Do We Still Need ‘Star Wars’?

Nautilus

We didn’t say “break the Internet” back in 1999, but if we did we could certainly say that science-fiction author David Brin broke the Internet when he wrote in Salon that “Stars Wars belongs to our dark past. A long, tyrannical epoch of fear, illogic, despotism and demagoguery that our ancestors struggled desperately to overcome, and that we are at last starting to emerge from, aided by the scientific and egalitarian spirit that [George] Lucas openly despises.” According to Brin, whose best-selling novels include The PostmanEarth, and the Hugo Award-winning Startide Rising, he received 900 emails on the first day his article appeared, many of which “had (ahem) very little good to say.”

Since then Brin has published a steady stream of critically praised novels, including his most recent, Existence.
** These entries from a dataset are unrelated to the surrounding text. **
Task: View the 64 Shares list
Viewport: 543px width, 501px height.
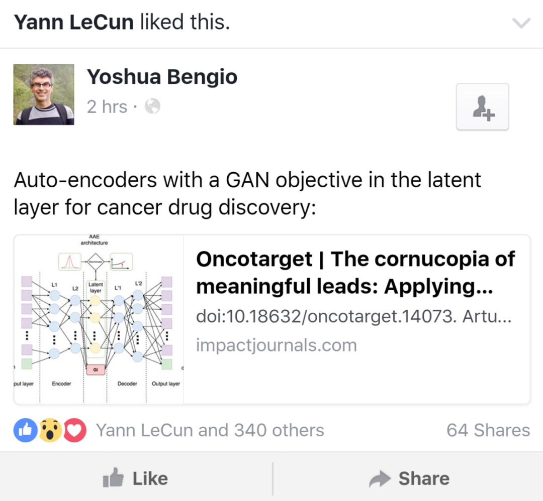Action: tap(488, 430)
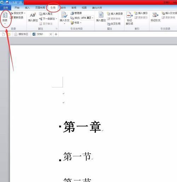Open 管理源 manage sources
This screenshot has width=177, height=182.
(x=76, y=13)
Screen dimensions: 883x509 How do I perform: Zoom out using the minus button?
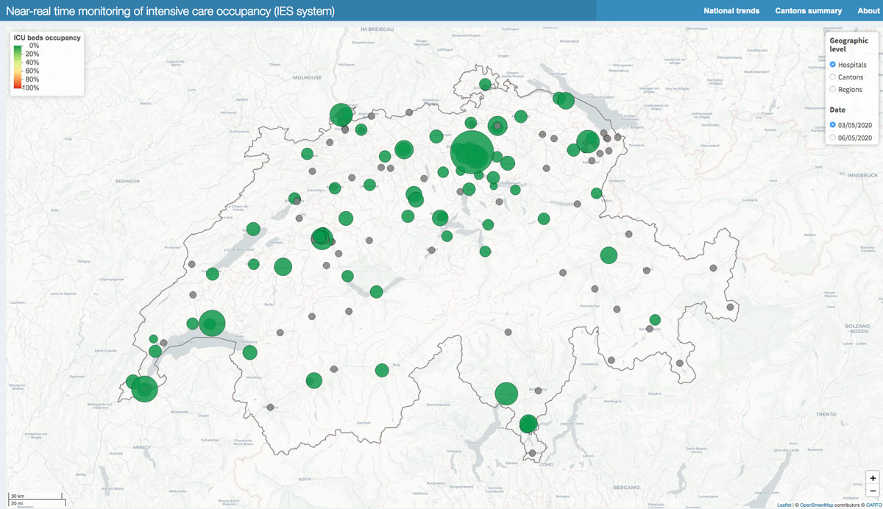[x=872, y=491]
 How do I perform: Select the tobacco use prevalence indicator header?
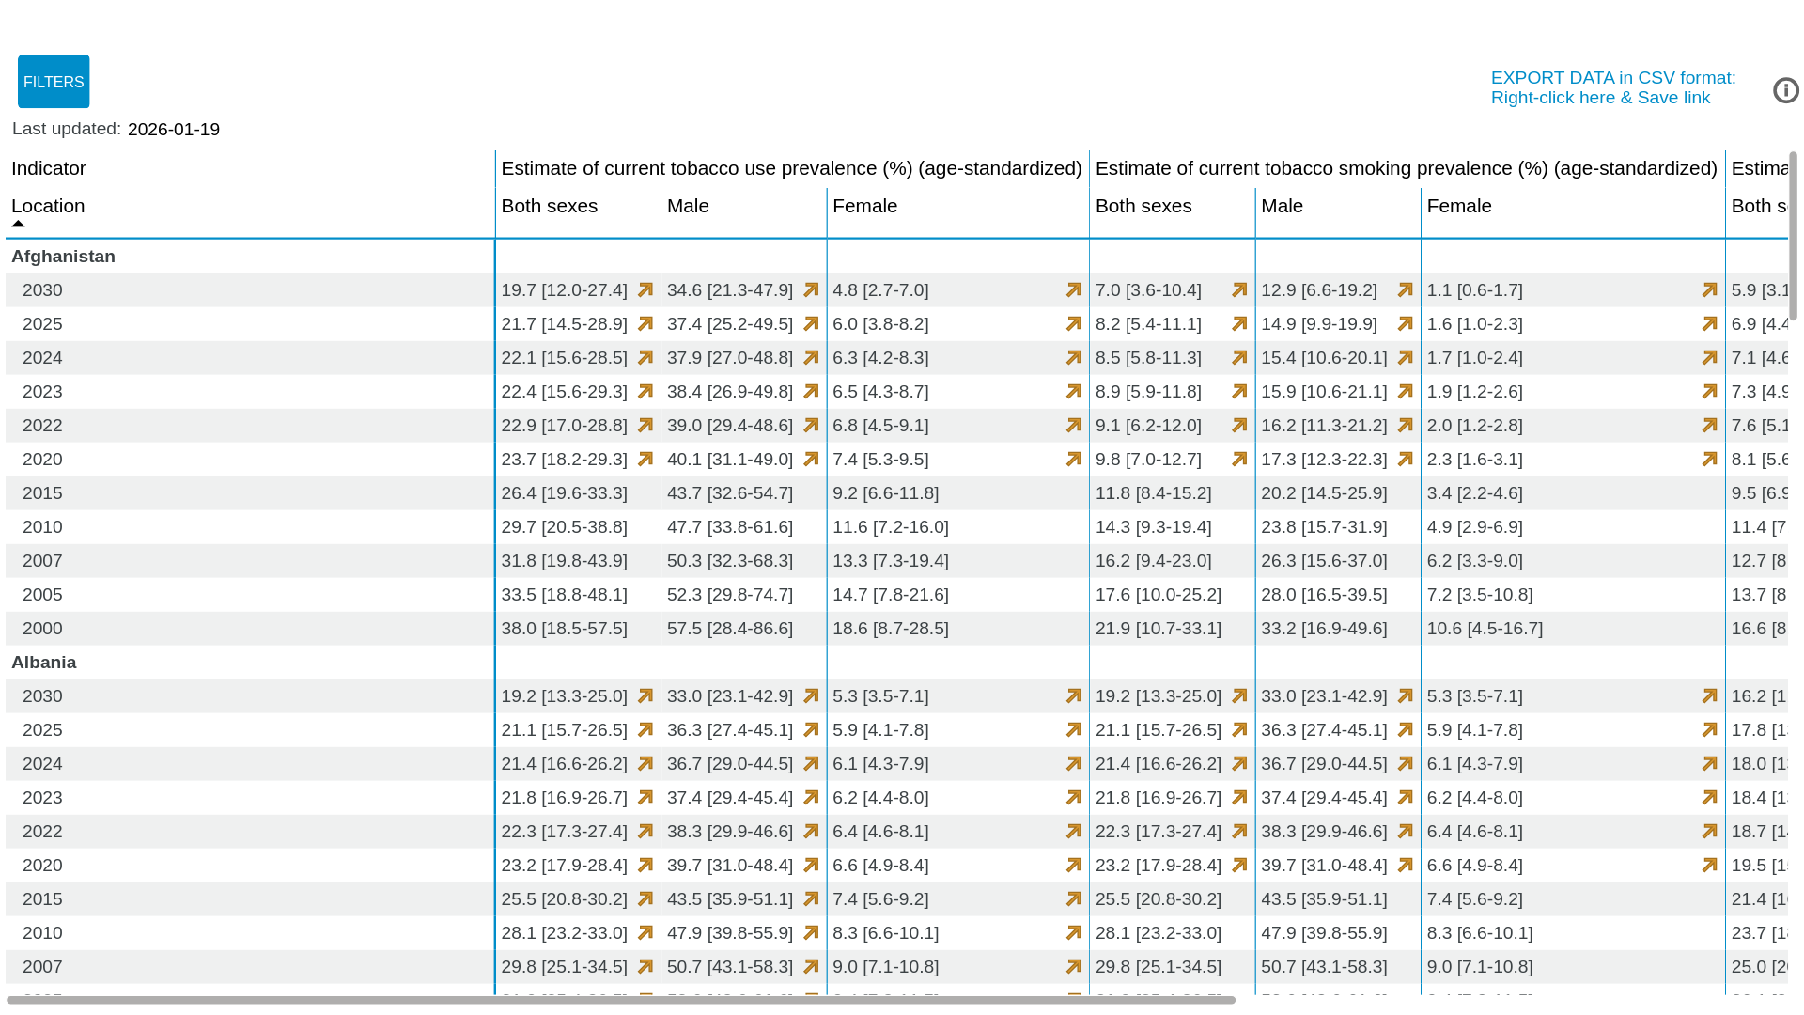(x=791, y=168)
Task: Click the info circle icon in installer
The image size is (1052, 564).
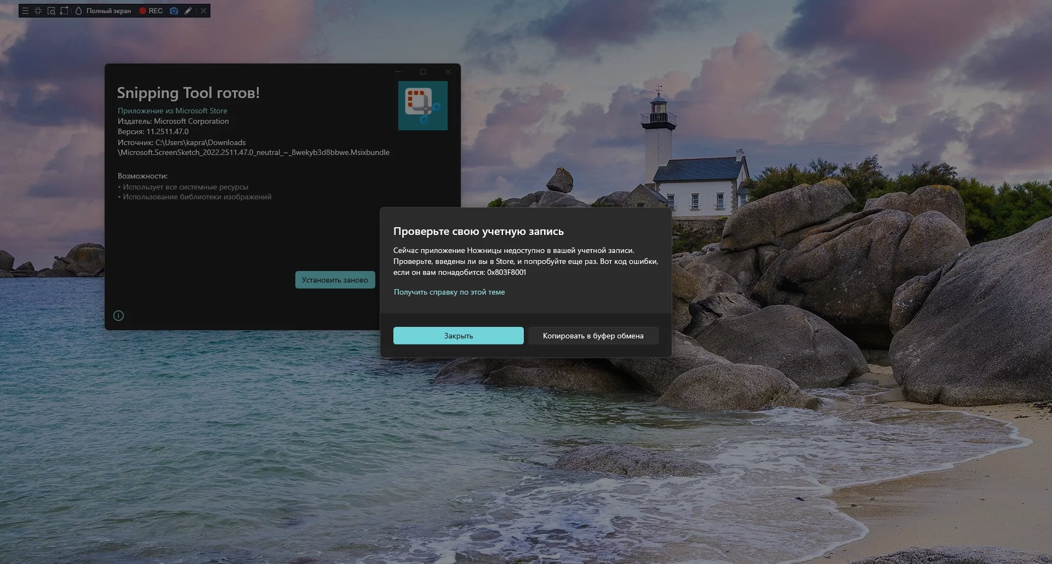Action: point(118,315)
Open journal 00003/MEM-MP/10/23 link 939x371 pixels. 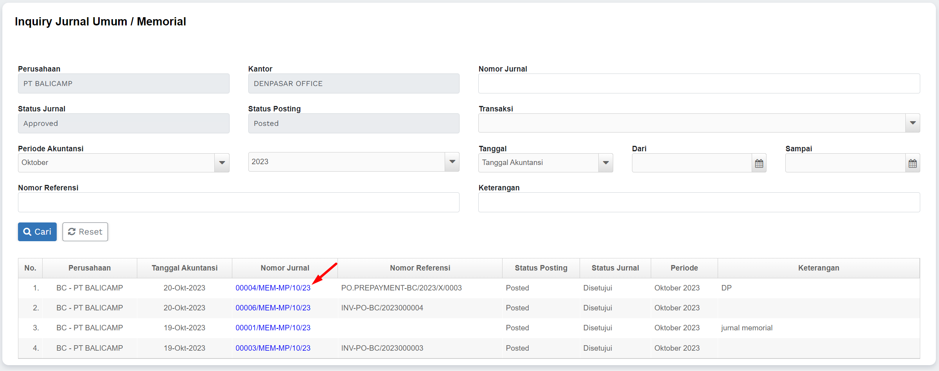[273, 348]
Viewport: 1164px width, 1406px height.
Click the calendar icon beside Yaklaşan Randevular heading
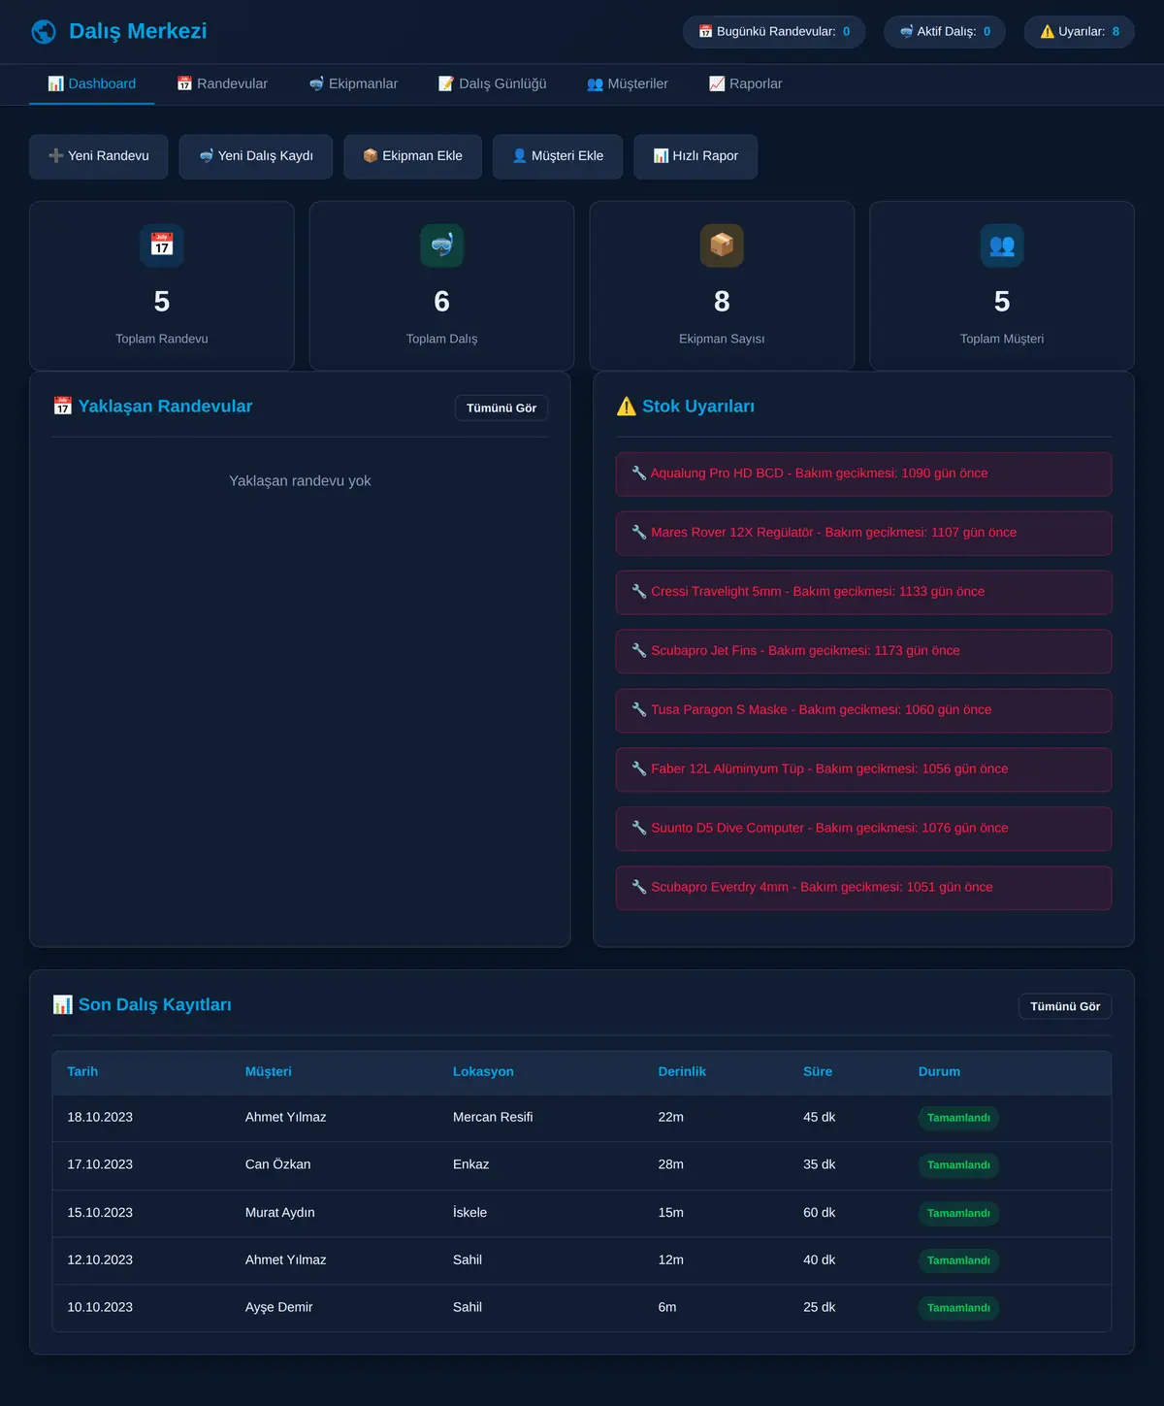click(63, 406)
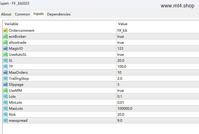Viewport: 199px width, 134px height.
Task: Click the TrailingStop double icon
Action: coord(5,79)
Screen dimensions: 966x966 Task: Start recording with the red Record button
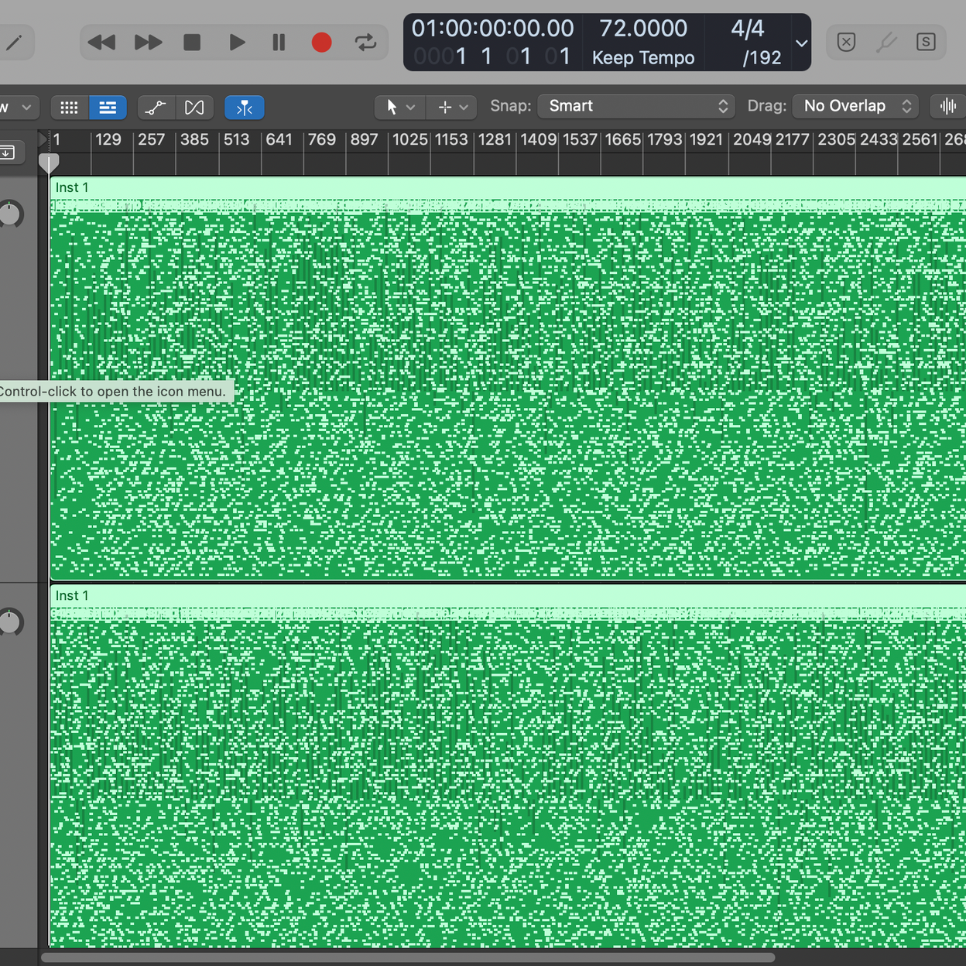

He is also a planetary astronomer who serves on the advisory council of NASA’s Innovative and Advanced Concepts group. Not too long ago, he wrote for us about why “2015 Was the Best Year Ever in Space.” It’s suffused by his love and passion for space and adventure—both real and imagined. That devotion explains why he has remained an ardent observer of the Star Wars films—he is the “prosecuting attorney” in the book Star Wars on Trial, a mock court case about the pros and cons of the films, featuring other writers—and so we couldn’t resist checking in with him about the new trilogy. His feeling for the subject was apparent in our conversation.

Did The Force Awakens improve on the previous films?

Abrams and Disney appear to have backed off from George Lucas’ heavy-handed propaganda. The first Star Wars film, Episode IV: A New Hope, spoke wistfully about democracy and egalitarian values. The force was only a little bit about talent and more about training: Obi-Wan offers to teach it to Han. By Episode VI, Lucas’ shift in perspective was becoming plain. More and more the story was about mutant demigods, “chosen ones,” fated from birth to be superior not by quantity, but by basic quality. Lucas became less the egalitarian, intellectually curious creator of the Young Indiana Jones Chronicles and more a passionate pusher of the “chosen one” demigod theme. This became explicit when Lucas introduced “midi-chlorians” and mystical genetic mumbo jumbo in the prequels. Referring to Anakin Skywalker’s virgin birth and tying most of the force demigods together—good and evil—all in the same mutant family. His portrayal of the Republic poured contempt. The Galactic Republic never does anything in any the first six films. It doesn’t even try to do anything.